Design, synthesis and molecular docking of novel 4-morpholino-1H-pyrrolo[2,3-b] pyridine-5-carboxamides and 4-methylpiperazin-1H-pyrrolo[2,3-b] pyridine-5-carboxamides for the evaluation anti-cancer activity

Abstract

A novel series of 4-morpholino-1H-pyrrolo[2,3-b] pyridine-5-carboxamides (6 a-j) and 4-methylpiperazin-1H-pyrrolo[2,3-b] pyridine-5-carboxamides (9 a-i) have been designed and synthesized. All the synthesized compounds were well characterized and screened for their anti-cancer activity against MCF-7 breast cancer cell lines and A549 Lung cancer cell lines.
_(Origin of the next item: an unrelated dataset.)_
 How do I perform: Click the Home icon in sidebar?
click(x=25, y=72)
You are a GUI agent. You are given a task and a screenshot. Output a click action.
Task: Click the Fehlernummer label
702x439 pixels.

The result of this study discloses that the synthesized compounds were shown good to moderate activity. The IC50 values of the tested compounds against MCF-7 cell lines are ranged from 16 to 111.9 µg/mL. Whereas the IC50 values of the tested compounds against A-549 cancer cell line are ranged from 21 to 115.3 µg/mL. Among, the synthesized compounds, 6 h exhibited significant cytotoxic activity against MCF-7 and A-549 with IC50 16 µg/mL and 21 µg/mL respectively. Based on the in vitro cytotoxic activity results, compound 6 h and 9i showed good activity. Molecular docking experiments were conducted for 6 h and 9i with EGFR (PDB ID-4HJO). Among these two, 6 h has exhibited the highest binding energy (-11.22 kcal/mol) and 9i has exhibited remarkable binding energy (-8.06 kcal/mol).